● **TASK DIRECTIONS**
Reproduce the listing below word for word, keeping every line in its original order.

● **DATA LISTING**
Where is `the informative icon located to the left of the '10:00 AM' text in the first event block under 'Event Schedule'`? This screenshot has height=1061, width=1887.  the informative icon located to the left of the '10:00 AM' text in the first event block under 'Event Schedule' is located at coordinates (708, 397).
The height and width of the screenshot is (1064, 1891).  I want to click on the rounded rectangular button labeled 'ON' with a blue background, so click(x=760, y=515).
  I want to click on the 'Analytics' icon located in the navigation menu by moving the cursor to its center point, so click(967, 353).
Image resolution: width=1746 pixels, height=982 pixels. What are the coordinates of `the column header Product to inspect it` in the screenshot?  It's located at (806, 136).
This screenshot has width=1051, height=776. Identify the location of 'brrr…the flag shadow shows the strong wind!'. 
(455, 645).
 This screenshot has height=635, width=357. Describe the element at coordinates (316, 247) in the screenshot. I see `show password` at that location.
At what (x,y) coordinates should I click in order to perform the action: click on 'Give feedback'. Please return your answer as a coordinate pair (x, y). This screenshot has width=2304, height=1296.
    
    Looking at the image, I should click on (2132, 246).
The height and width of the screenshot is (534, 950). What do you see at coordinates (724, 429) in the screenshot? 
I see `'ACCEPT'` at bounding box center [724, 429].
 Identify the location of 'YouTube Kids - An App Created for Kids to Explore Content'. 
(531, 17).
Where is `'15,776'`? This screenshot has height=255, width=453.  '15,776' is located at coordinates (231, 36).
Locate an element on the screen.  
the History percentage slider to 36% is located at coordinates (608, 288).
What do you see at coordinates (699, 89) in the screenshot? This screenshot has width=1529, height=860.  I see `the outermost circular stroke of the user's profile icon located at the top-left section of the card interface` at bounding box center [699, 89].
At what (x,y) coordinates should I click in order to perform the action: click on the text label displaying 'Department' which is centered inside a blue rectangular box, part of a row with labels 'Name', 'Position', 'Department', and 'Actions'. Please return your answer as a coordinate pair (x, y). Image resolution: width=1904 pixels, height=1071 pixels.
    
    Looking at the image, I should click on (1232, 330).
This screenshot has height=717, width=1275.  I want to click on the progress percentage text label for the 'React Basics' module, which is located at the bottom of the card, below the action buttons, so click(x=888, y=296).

● **TASK SOLUTION**
Where is `the informative icon located to the left of the '10:00 AM' text in the first event block under 'Event Schedule'`? This screenshot has height=1061, width=1887.  the informative icon located to the left of the '10:00 AM' text in the first event block under 'Event Schedule' is located at coordinates (708, 397).
The height and width of the screenshot is (1064, 1891).  I want to click on the rounded rectangular button labeled 'ON' with a blue background, so click(x=760, y=515).
  I want to click on the 'Analytics' icon located in the navigation menu by moving the cursor to its center point, so click(967, 353).
Image resolution: width=1746 pixels, height=982 pixels. What are the coordinates of `the column header Product to inspect it` in the screenshot?  It's located at (806, 136).
This screenshot has width=1051, height=776. Identify the location of 'brrr…the flag shadow shows the strong wind!'. 
(455, 645).
 This screenshot has height=635, width=357. Describe the element at coordinates (316, 247) in the screenshot. I see `show password` at that location.
At what (x,y) coordinates should I click in order to perform the action: click on 'Give feedback'. Please return your answer as a coordinate pair (x, y). This screenshot has width=2304, height=1296.
    
    Looking at the image, I should click on (2132, 246).
The height and width of the screenshot is (534, 950). What do you see at coordinates (724, 429) in the screenshot? 
I see `'ACCEPT'` at bounding box center [724, 429].
 Identify the location of 'YouTube Kids - An App Created for Kids to Explore Content'. 
(531, 17).
Where is `'15,776'`? This screenshot has height=255, width=453.  '15,776' is located at coordinates (231, 36).
Locate an element on the screen.  
the History percentage slider to 36% is located at coordinates (608, 288).
What do you see at coordinates (699, 89) in the screenshot? This screenshot has width=1529, height=860.  I see `the outermost circular stroke of the user's profile icon located at the top-left section of the card interface` at bounding box center [699, 89].
At what (x,y) coordinates should I click in order to perform the action: click on the text label displaying 'Department' which is centered inside a blue rectangular box, part of a row with labels 'Name', 'Position', 'Department', and 'Actions'. Please return your answer as a coordinate pair (x, y). Image resolution: width=1904 pixels, height=1071 pixels.
    
    Looking at the image, I should click on (1232, 330).
This screenshot has height=717, width=1275.  I want to click on the progress percentage text label for the 'React Basics' module, which is located at the bottom of the card, below the action buttons, so click(x=888, y=296).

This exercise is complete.